*** Given data ***
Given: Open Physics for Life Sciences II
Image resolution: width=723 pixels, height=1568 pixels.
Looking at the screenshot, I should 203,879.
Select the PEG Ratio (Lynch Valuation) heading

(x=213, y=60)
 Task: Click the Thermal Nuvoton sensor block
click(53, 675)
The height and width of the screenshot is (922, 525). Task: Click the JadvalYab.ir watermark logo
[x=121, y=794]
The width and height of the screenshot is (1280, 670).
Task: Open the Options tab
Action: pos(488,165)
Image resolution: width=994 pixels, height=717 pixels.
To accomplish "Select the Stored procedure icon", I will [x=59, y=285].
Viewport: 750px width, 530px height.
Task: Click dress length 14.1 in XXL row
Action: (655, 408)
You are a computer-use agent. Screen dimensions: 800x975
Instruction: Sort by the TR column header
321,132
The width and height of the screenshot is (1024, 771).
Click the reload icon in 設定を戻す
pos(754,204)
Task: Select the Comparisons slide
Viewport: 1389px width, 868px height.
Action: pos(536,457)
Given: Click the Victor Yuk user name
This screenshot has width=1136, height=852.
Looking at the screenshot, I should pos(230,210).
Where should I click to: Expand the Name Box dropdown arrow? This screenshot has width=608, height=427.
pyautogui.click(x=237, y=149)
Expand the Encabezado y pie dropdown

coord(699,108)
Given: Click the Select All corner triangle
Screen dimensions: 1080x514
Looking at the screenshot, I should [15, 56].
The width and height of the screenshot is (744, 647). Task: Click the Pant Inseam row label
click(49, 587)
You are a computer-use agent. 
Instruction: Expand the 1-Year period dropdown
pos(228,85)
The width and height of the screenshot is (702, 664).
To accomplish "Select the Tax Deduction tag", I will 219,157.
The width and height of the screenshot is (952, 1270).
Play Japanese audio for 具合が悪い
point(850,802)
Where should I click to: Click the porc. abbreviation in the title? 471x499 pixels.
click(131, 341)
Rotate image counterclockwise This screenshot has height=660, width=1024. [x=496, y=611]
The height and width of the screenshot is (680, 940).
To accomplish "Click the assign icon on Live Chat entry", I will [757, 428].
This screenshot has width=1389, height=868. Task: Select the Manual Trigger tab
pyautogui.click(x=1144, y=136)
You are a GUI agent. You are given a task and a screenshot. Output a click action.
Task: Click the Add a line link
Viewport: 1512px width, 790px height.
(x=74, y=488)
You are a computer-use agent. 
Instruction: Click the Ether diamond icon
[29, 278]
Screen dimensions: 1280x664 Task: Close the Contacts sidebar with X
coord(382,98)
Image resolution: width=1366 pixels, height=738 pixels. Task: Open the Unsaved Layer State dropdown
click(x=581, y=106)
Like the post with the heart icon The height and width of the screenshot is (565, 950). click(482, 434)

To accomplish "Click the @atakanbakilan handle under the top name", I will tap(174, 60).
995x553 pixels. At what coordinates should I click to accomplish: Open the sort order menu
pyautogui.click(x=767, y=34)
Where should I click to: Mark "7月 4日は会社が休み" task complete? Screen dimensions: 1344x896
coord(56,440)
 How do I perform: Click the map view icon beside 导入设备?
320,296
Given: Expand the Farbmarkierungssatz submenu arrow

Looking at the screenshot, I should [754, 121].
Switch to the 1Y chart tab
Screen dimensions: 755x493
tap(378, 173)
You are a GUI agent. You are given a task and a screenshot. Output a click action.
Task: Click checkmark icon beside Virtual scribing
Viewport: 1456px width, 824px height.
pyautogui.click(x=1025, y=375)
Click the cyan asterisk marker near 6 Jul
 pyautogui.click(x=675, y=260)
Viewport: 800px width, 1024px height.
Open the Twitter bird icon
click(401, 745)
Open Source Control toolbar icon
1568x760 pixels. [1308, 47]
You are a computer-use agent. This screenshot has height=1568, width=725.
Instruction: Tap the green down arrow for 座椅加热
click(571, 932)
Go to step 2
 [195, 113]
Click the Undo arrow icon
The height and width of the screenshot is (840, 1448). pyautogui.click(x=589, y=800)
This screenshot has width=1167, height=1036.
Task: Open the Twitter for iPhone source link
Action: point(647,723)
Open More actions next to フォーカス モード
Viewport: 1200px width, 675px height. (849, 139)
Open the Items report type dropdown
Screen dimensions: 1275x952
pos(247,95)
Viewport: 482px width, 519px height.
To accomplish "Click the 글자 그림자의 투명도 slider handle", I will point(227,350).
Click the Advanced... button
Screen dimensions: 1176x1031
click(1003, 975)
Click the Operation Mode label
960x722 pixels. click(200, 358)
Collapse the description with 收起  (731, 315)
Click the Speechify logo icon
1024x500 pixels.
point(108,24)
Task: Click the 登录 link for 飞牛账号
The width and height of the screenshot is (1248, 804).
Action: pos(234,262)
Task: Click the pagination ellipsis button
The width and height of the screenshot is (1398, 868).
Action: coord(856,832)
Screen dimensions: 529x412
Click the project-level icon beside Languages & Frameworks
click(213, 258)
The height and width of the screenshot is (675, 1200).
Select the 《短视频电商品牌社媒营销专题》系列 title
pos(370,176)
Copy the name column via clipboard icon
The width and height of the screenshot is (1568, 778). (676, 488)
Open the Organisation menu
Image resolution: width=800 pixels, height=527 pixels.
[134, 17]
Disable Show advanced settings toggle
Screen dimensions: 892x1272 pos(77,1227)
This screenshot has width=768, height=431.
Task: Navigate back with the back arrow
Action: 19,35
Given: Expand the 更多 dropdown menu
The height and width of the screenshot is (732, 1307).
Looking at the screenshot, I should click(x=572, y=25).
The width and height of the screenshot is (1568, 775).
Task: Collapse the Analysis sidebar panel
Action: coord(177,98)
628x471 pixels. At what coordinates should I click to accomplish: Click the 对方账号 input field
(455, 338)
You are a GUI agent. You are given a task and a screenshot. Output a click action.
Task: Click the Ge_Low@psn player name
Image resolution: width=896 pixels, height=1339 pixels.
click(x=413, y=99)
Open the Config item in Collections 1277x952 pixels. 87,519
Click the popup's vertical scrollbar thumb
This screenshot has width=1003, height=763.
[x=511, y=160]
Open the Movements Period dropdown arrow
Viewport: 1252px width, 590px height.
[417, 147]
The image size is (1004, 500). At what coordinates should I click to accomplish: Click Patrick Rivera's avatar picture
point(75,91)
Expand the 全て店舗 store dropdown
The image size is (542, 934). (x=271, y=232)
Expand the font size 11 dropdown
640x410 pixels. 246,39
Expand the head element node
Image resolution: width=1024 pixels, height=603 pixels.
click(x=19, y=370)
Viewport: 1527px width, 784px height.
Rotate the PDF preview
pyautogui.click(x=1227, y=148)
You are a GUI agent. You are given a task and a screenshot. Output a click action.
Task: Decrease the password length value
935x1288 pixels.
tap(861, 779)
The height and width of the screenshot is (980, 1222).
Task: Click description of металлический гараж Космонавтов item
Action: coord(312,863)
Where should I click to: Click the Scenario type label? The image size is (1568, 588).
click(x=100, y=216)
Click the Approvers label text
*** End of Given data ***
Requirement
Lines of the material that hold the word "computer" should be counted, and the number alone given.

Reply to the exercise
4